At Grace Church in Brooklyn Heights, thoughts are of a thousand stars or more.
That’s how many long-hidden stars have been uncovered in the ceiling of the building, a 165-year-old Episcopal church at Hicks Street and Grace Court, under a $ 5 million renovation that includes a new copper roof, new insulation, new lighting, new wiring and a much-needed cleaning of many of the 3,200 organ pipes.
What had looked until a few months ago like a dull ceiling of plain wood planks turned out to be a dazzling celestial extravaganza of eight-pointed stars in gold, yellow and red — so lacy they might be taken for snowflakes — set in an expansive vault of royal blue.
A professional cleaning with sponges, rags, a little water and a gentle detergent brought the stars back to light. Now, the ceiling seems less a solid plane than an opening to the sky. Its crisscross diagonal braces form a delicate trellis through which the heavens can be glimpsed, as if one were standing in some great Gothic Revival arbor on a cloudless night.
“We were surprised to discover this long hidden splendor that had been waiting to be revealed,” said the Rev. Stephen D. Muncie, the rector of Grace Church. “The restored decorative ceiling and new lighting will lift our eyes — and souls.”
Grace Church was designed by the master architect Richard Upjohn, the confident hand behind Trinity Church on Wall Street. The first service was held at Grace in 1848.
In 1866, the ceiling and walls were painted in a brilliant array of colors and patterns, with a ribbon of biblical verses around the nave and chancel, such as this from Psalms: “Thy testimonies are very sure, Holiness becometh thine house O Lord, forever.”
This work was painted over in the early 20th century with a pattern of false wood, or faux bois, perhaps because the exuberant décor had come to be seen as a bit too riotous. The walls were turned government-office beige; the ceiling, lumberyard brown.

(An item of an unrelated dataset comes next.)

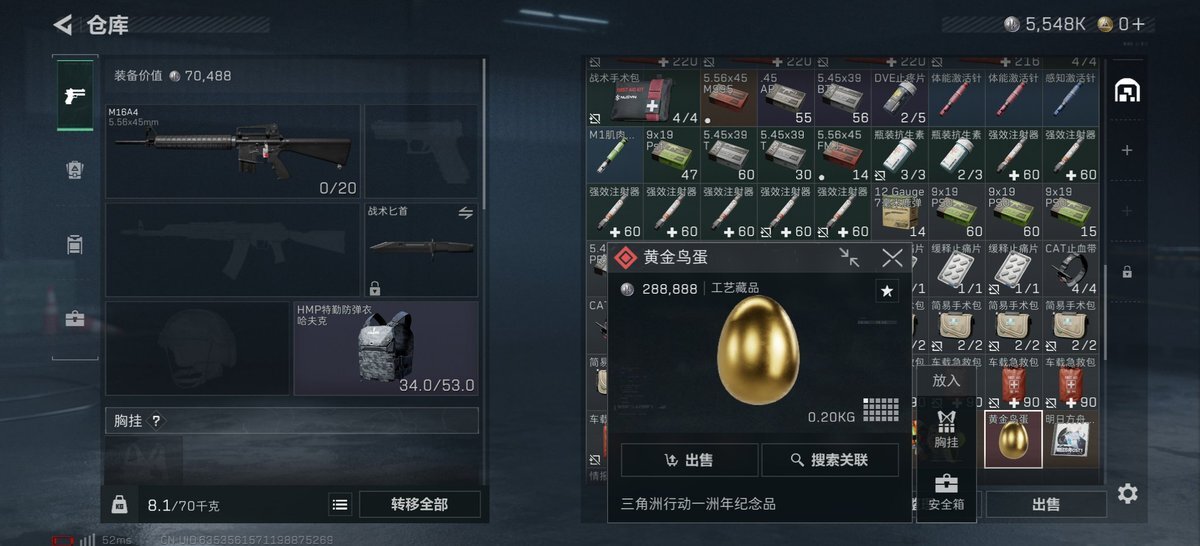Open settings gear at bottom right
The height and width of the screenshot is (546, 1200).
[x=1128, y=493]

However, sharp-eyed parishioners like Margaret Ann Monsor sensed that something fabulous was lurking below the wood grain. The original decoration could still be faintly discerned. “Sometimes, if the sermon wasn’t gripping, I’d look up and see all this detail,” said Ms. Monsor, a leader of the renovation project.

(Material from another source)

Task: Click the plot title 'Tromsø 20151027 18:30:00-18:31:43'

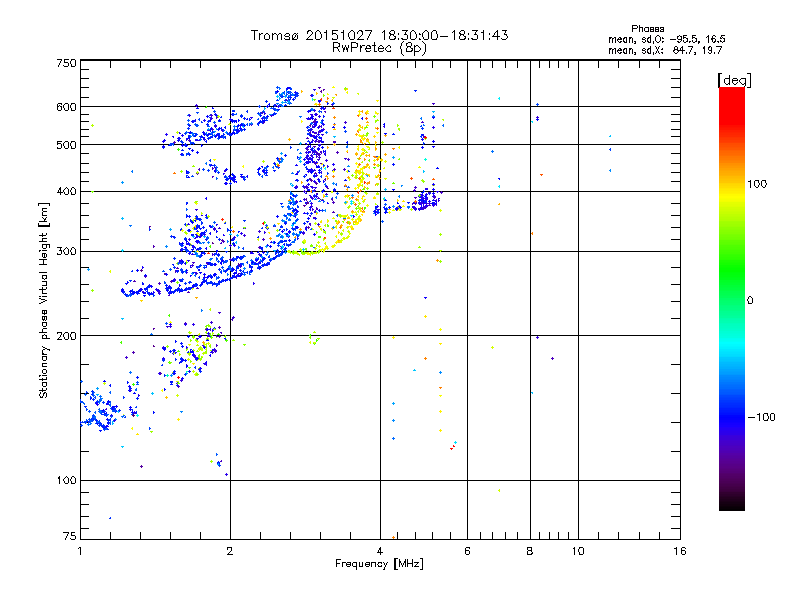Action: click(379, 35)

EverGreene Architectural Arts, the conservation, plaster and decorative painting subcontractor to Grace, made a happy discovery: The faux bois was in distemper paint, a water-soluble combination of pigment, chalk, water and an organic binding agent.
Crews from EverGreene began removing the distemper paint in September, working atop a platform of dense scaffolding. They were largely finished this month.
Thomas Pace, a retired engineer, is the chairman of the church’s restoration and repair construction committee. He expressed pleasure with the results as he surveyed the ceiling at close range the other day. “We didn’t realize how easily the faux wood would come off or the wonderful condition of the original painting,” he said. Mr. Pace said the general contractor, ICS Builders, had done a good job of keeping on time and on budget. The whole renovation should be finished in time for Easter, appropriately enough.
Grace Church was lucky, said Kim Lovejoy, a vice president of EverGreene and the restoration project director, not only because the over-painting could be washed away but also because of what its removal disclosed.
“It’s so rare to find a Gothic Revival painting scheme that can be unearthed,” she said. “We came to understand that the decoration was creating a heavenly garden in that space.”
“The colors and pattern motifs of the painted wall and ceiling decoration, stained glass, wood and stone carvings, furnishings and floor mosaic, were designed to work together as a coherent ensemble,” Ms. Lovejoy added.
Thomas Chittenden, the senior warden at Grace, cast the renovation as part of the church’s mission of pastoral, charitable, social and religious outreach. “We’re not just antiquarians and historic preservationists, though we are that,” he said. “Having a beautiful, valuable edifice at the center of the parish is a real plus. It visibly enhances the experience.”
Mr. Muncie recalled a memorial service for the poet Joseph Brodsky at Grace Church in 1996 and the subsequent tradition of printing “24-Dec-71,” one of Brodsky’s Nativity Poems, in the church’s Christmas Eve bulletin. It concludes:
But the draft through the doorway will part
the thick mist of the hours of darkness
and a shape in a shawl stand revealed,
and the Christ-child and Spirit that’s Holy
will be sensed in the soul without shame;
a glance skyward will show it — the star.
“I have to admit,” Mr. Muncie said, “that when I stand in the church amid the scaffolding and ‘glance skyward,’ I now see stars.”